Consumer Spending Rises Strongly In US In July
U.S. consumer spending increased solidly in July, pointing to strong economic growth early in the third quarter, while a measure of underlying inflation hit the Federal Reserve's 2% target for the third time this year.
Strong domestic demand, rising inflation and a tightening jobs market likely will keep the U.S. central bank on course to increase interest rates for a third time this year in September.
The Commerce Department said consumer spending, which accounts for more than two-thirds of U.S. economic activity, rose 0.4% last month after advancing by the same margin in June. Households spent more at restaurants and on accommodation last month.
There was also an increase in spending on prescription medication. Economists polled by Reuters had forecast consumer spending rising 0.4% in July.
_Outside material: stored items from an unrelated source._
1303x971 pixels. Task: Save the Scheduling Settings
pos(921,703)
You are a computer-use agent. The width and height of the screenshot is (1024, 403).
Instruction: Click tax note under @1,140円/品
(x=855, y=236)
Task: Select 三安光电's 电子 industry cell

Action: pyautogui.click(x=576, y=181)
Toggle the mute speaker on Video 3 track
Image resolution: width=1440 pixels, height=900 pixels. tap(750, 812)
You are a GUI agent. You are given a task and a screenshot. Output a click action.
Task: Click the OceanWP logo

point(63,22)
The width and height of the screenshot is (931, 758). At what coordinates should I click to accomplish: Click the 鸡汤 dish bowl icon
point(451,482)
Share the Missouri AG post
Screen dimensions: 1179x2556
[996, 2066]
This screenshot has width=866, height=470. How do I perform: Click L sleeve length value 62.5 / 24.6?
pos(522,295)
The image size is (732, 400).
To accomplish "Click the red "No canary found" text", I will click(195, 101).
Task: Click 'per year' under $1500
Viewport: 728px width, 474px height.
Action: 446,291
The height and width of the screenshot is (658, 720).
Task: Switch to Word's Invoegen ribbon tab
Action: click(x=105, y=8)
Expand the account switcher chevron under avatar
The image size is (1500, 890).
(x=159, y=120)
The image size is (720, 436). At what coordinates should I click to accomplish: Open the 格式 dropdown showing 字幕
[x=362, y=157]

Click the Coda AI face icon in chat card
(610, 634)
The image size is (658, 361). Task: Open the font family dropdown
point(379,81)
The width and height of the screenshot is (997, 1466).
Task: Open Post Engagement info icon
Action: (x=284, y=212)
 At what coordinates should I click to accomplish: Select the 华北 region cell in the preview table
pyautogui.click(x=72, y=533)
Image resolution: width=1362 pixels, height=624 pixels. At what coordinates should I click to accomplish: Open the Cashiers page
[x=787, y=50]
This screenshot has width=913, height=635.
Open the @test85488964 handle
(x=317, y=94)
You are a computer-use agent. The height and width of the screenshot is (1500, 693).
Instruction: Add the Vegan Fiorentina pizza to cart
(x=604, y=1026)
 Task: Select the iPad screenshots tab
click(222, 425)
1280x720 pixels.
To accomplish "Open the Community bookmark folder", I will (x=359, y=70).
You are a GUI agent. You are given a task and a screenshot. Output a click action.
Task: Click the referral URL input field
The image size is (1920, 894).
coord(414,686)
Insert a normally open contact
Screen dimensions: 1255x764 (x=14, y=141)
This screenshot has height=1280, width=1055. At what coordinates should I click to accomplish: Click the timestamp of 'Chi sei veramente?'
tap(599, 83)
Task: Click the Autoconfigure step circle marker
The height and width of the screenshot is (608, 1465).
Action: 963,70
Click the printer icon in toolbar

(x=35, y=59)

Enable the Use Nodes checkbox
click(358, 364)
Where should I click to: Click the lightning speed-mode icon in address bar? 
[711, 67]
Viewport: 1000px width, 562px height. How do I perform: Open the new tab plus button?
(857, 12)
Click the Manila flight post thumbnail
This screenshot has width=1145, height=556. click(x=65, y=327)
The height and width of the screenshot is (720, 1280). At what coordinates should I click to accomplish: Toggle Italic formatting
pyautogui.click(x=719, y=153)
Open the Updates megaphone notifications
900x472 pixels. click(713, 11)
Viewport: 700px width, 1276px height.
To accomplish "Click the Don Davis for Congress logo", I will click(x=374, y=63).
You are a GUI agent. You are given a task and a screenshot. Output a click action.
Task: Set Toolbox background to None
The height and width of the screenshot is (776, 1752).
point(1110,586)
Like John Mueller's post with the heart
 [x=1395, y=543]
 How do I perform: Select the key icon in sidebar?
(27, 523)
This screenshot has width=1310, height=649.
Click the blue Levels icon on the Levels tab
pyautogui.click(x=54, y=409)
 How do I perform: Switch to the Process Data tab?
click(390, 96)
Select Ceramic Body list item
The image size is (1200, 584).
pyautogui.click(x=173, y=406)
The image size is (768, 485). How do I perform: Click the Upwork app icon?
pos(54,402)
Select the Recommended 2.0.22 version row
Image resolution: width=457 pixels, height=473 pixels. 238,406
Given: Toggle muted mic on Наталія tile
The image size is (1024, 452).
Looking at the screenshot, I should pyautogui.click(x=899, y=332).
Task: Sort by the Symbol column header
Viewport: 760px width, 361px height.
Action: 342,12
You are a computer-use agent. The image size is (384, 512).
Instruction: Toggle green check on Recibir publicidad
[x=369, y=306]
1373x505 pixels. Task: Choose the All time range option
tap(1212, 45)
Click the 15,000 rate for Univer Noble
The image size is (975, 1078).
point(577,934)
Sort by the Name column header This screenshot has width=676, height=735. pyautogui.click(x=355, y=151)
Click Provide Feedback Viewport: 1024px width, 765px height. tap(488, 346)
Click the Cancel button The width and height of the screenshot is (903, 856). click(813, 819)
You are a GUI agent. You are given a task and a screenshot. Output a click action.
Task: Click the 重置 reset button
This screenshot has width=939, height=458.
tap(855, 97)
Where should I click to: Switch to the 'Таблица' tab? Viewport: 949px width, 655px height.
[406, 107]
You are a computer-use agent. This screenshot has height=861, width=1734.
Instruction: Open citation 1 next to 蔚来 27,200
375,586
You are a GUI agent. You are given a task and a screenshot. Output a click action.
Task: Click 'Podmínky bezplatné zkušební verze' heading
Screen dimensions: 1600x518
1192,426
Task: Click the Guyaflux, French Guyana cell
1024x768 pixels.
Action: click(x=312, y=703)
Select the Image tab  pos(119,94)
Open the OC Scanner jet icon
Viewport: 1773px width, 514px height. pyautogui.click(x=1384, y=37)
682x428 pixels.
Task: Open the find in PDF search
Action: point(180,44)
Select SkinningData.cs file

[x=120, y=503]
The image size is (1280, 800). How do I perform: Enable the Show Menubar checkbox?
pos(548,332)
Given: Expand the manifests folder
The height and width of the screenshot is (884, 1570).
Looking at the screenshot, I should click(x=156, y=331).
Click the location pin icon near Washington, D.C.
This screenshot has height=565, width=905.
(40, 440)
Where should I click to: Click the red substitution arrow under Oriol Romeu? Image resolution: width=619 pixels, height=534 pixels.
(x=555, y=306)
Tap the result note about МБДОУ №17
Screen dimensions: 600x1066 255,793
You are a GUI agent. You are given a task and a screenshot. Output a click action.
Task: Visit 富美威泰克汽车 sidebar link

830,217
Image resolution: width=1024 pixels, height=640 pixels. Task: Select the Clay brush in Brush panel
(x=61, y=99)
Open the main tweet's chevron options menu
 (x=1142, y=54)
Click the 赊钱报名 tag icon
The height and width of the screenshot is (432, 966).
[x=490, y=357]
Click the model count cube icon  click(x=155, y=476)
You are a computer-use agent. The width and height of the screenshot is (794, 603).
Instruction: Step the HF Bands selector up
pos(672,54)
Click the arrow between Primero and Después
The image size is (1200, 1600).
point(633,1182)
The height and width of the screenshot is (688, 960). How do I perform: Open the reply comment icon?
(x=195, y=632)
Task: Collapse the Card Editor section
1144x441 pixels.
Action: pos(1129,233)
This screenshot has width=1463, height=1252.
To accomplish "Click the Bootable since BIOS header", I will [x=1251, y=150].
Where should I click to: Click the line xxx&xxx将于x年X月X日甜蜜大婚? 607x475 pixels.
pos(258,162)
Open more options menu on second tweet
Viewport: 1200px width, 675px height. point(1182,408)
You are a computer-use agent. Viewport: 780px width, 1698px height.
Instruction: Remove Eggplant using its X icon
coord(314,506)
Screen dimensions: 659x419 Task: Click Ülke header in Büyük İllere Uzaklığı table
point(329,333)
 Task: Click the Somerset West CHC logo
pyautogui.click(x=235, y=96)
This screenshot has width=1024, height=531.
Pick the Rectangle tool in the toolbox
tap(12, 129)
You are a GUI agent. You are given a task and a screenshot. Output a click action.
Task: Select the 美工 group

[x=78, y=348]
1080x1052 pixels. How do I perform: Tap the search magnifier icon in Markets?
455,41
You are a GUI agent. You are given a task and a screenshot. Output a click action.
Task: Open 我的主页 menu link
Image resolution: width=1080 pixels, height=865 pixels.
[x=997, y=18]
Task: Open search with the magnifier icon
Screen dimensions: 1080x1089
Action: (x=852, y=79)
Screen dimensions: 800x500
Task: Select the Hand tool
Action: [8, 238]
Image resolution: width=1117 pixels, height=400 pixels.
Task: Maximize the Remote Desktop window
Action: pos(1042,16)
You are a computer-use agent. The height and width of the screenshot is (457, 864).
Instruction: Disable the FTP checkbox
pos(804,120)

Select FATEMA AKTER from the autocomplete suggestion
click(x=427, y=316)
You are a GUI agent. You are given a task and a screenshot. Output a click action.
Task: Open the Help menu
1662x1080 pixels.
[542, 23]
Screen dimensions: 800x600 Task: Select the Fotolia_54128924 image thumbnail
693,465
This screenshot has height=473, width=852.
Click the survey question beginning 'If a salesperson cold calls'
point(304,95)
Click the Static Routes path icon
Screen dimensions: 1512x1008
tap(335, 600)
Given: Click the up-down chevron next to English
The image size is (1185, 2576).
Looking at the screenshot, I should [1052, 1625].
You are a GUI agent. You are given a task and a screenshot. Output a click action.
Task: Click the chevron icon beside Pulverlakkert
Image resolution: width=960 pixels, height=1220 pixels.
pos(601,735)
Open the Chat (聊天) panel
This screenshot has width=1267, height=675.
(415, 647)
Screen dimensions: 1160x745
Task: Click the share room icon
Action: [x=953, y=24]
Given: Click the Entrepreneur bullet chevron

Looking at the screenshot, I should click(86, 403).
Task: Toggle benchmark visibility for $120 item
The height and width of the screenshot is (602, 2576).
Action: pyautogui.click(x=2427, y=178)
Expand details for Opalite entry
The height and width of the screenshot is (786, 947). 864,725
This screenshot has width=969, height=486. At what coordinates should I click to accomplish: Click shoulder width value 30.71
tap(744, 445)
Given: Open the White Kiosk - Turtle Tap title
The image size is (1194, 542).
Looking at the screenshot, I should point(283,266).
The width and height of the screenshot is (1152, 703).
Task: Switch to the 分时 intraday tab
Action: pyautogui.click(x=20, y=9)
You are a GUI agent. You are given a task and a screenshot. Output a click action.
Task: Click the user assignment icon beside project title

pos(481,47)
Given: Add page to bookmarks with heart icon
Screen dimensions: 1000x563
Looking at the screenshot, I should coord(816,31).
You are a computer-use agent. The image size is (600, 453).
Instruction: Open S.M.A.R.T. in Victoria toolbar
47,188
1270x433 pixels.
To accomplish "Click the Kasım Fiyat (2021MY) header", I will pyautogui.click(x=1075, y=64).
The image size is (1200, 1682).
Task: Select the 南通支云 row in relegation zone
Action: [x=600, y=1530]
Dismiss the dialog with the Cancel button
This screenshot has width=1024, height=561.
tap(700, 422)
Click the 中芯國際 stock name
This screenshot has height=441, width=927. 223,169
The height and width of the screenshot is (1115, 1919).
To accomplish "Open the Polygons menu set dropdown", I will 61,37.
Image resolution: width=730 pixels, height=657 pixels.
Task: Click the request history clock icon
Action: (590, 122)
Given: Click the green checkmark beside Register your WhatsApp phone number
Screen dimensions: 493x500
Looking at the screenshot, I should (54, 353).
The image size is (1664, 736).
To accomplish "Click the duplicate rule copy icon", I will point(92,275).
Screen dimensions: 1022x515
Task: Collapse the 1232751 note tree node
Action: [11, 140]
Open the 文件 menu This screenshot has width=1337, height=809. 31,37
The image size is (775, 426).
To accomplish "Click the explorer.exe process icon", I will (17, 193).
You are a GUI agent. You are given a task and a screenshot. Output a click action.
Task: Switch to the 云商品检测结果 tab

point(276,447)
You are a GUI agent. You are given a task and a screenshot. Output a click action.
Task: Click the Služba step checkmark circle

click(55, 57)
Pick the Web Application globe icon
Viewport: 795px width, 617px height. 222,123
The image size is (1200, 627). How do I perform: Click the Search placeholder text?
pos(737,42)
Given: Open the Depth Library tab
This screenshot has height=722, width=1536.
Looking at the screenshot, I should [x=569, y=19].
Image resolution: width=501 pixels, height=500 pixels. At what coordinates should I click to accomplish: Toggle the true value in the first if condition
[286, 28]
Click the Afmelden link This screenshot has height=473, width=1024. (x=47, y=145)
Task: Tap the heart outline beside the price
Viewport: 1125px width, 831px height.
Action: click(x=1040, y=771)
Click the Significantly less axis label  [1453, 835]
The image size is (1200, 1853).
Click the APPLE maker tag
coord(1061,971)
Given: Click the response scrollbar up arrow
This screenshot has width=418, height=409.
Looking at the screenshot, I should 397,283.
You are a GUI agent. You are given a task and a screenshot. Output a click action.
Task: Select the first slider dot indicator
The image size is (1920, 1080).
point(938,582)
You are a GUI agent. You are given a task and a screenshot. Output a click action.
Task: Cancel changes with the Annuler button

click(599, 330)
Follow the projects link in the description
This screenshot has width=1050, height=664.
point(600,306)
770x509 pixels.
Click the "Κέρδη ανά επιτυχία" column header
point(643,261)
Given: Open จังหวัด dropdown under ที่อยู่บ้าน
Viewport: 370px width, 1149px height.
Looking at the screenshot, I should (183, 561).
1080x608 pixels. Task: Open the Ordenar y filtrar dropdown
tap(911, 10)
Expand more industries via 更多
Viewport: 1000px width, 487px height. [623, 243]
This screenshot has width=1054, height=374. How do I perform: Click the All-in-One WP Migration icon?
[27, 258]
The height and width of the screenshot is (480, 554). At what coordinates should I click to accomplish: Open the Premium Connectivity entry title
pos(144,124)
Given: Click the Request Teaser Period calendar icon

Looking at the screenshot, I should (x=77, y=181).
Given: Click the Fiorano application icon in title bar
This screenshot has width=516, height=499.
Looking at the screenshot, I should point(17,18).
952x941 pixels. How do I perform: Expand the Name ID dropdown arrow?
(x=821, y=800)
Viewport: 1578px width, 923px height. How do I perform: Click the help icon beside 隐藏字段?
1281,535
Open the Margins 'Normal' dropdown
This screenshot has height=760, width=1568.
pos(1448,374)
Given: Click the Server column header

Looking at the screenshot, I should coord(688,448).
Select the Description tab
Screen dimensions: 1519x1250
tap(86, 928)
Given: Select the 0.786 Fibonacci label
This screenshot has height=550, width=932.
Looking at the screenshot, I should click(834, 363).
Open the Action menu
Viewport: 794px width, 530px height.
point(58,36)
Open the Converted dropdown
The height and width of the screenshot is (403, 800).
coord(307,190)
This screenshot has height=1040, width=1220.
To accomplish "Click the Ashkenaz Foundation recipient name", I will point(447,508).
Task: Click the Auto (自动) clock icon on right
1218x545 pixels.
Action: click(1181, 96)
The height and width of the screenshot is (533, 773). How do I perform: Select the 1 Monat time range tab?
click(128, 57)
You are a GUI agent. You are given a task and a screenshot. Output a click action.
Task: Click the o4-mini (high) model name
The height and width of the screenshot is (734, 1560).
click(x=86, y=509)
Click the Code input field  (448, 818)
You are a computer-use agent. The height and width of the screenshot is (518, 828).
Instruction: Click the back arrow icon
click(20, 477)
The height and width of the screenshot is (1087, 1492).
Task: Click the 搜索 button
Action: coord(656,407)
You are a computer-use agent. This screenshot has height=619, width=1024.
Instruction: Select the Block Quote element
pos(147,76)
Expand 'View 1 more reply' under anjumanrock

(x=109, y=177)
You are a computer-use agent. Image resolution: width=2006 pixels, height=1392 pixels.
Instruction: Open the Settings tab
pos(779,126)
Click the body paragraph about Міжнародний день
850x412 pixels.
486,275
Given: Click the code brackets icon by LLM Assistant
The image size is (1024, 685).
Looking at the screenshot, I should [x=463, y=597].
With demand strong last month, prices continued their gradual upward trend. The personal consumption expenditures (PCE) price index excluding the volatile food and energy components rose 0.2% after edging up 0.1% in June.
That lifted the year-on-year increase in the so-called core PCE price index to 2.0% from 1.9% in June. The core PCE index is the Fed's preferred inflation measure. It hit the U.S. central bank's 2% inflation target in March for the first time since April 2012.
Strong consumer spending helped fire up economic growth in the second quarter, with gross domestic product rising at a 4.2% annualized rate, the fastest in nearly four years and almost double the 2.2% pace notched in the January-March quarter.
Solid consumer spending should blunt some of the impact on the economy from an anticipated widening in the trade deficit and weakness in the housing market in the third quarter. Recent data showed a sharp rise in the goods trade deficit in July as well as further declines in home sales and a moderate rise in homebuilding last month.
Consumer spending, which grew at a 3.8% annualised rate in the April-June period following a pedestrian 0.5% pace in the first quarter, is being supported by the labor market, which is viewed as being near or at full employment.